Assignment → Look below for the line that has "The image size". Set down the lines from there through the line that has "You are a computer-use agent.", exactly as written.
Material to process section start
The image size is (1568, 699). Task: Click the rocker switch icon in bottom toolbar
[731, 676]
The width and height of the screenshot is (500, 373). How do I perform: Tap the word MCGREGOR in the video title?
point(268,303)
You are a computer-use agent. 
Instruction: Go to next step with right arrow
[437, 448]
Material to process section end
Material to process section start
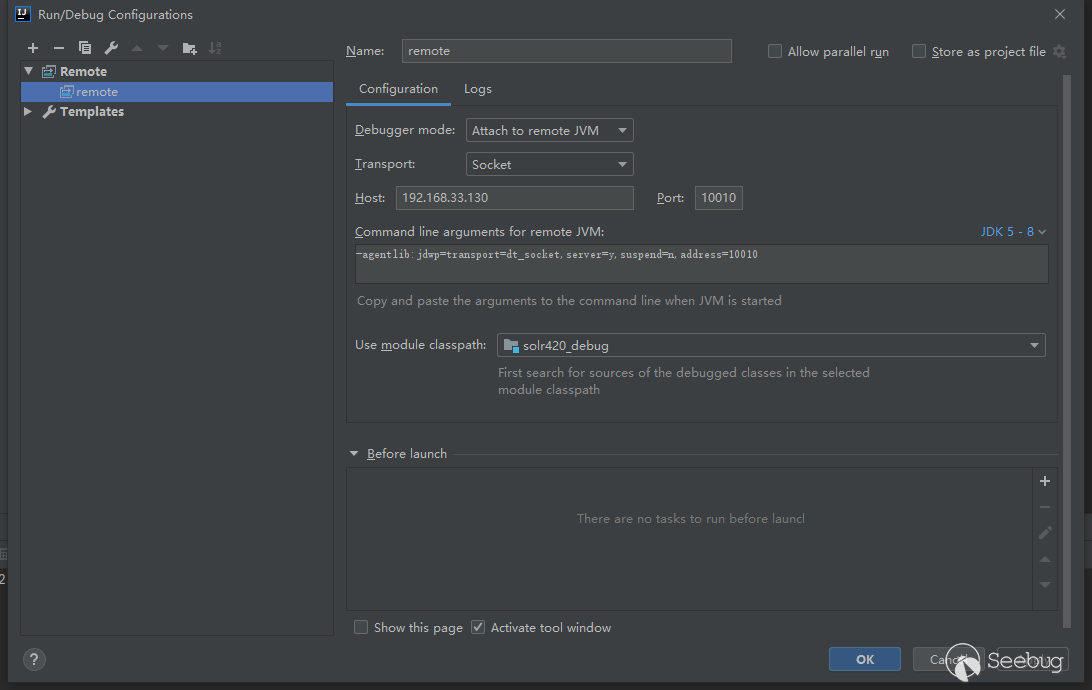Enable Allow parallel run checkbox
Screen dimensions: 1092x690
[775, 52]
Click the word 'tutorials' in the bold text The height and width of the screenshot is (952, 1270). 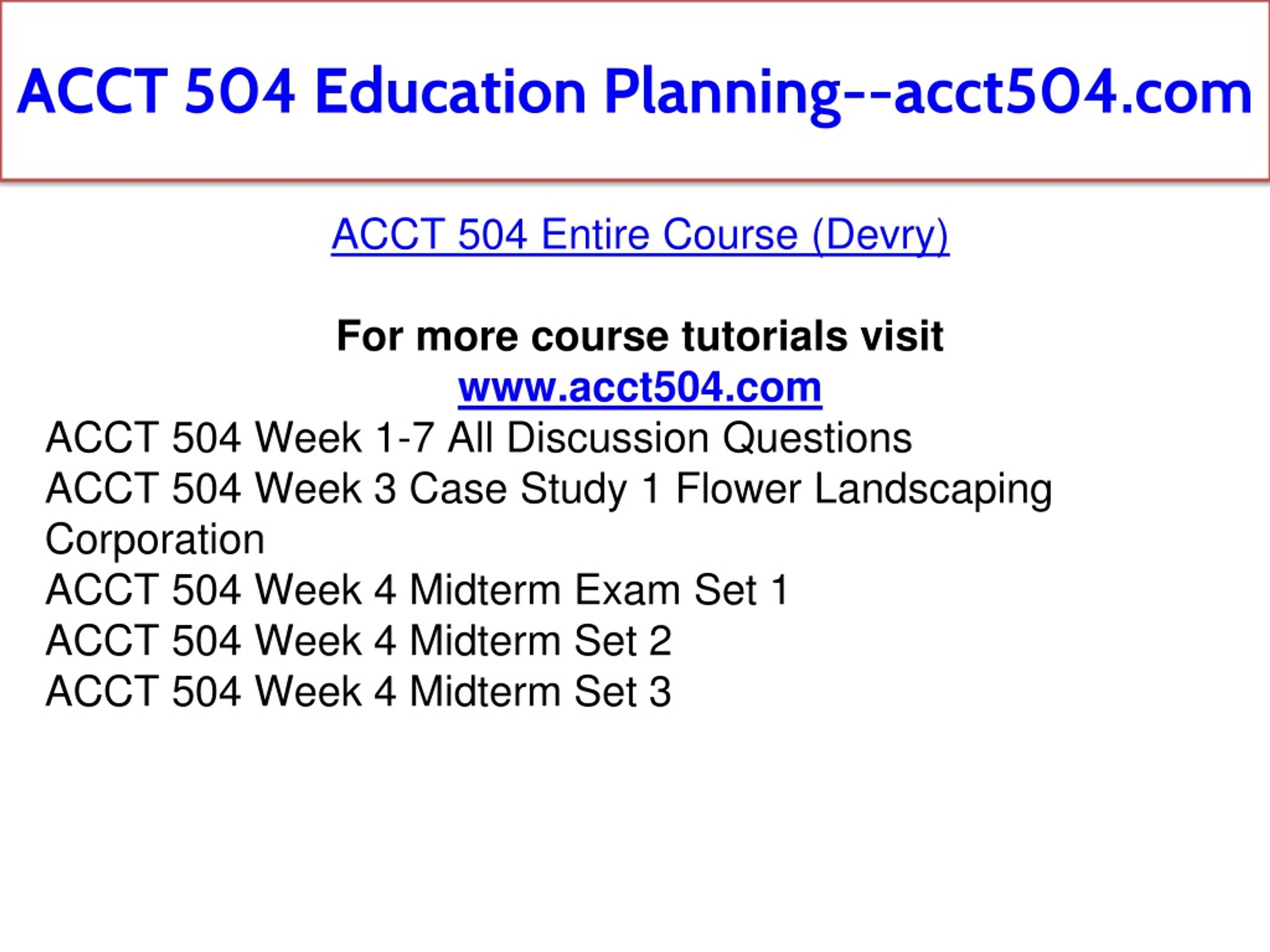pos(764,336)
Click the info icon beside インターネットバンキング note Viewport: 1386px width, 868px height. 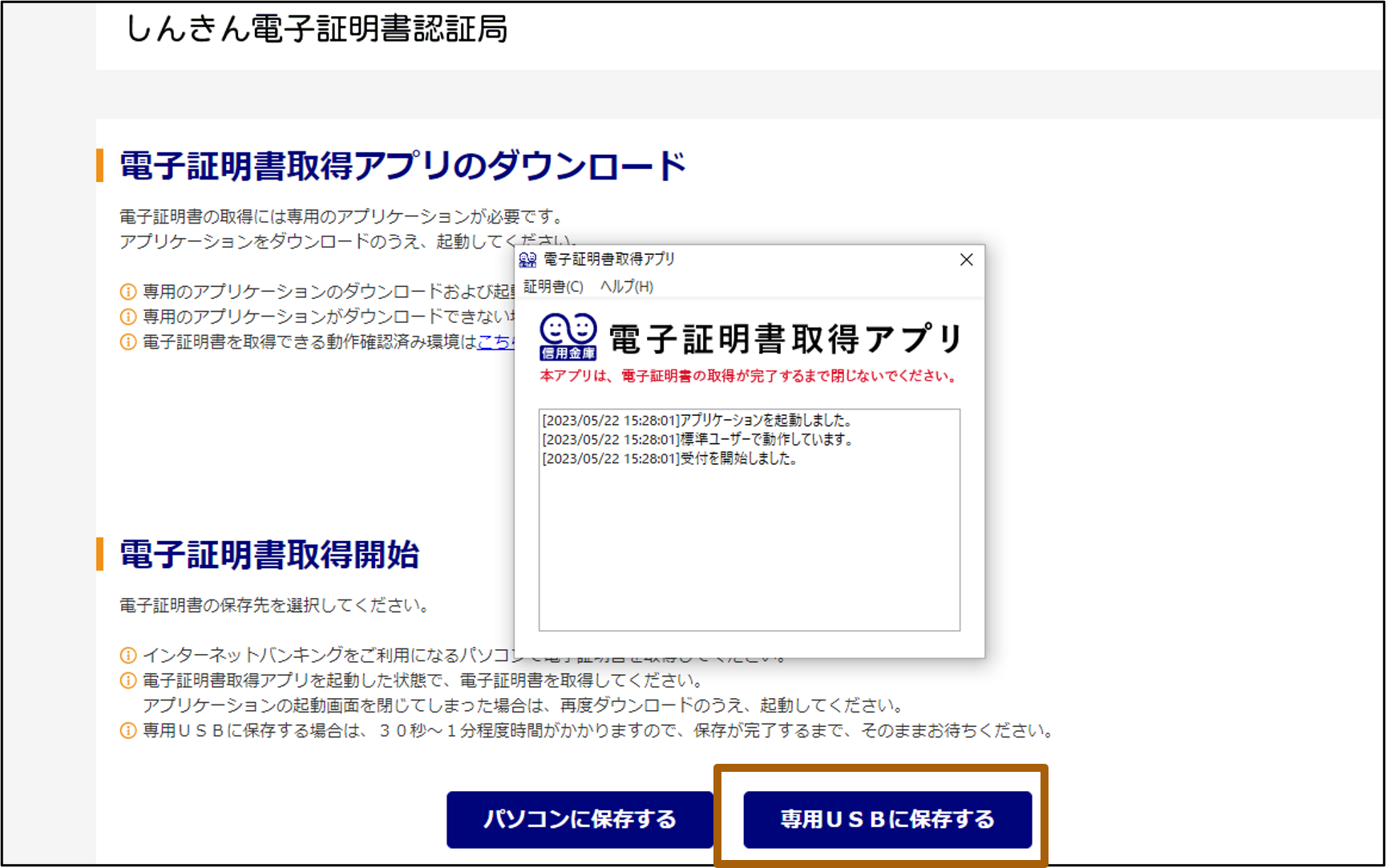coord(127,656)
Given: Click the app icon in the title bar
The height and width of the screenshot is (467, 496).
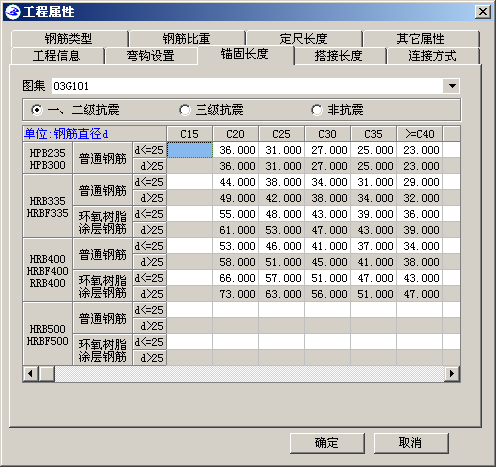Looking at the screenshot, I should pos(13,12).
Material to process section end
Material to process section start
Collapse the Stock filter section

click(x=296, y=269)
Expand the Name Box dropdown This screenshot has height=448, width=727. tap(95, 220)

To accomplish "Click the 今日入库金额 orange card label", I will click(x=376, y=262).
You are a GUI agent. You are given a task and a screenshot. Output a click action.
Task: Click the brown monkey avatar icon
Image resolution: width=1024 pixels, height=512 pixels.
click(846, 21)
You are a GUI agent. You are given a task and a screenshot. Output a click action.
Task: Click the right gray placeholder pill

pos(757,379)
Material to process section end
Result →
The image size is (1568, 699). Task: Click the rocker switch icon in bottom toolbar
[731, 676]
The width and height of the screenshot is (500, 373). How do I perform: Tap the word MCGREGOR in the video title?
point(268,303)
You are a computer-use agent. 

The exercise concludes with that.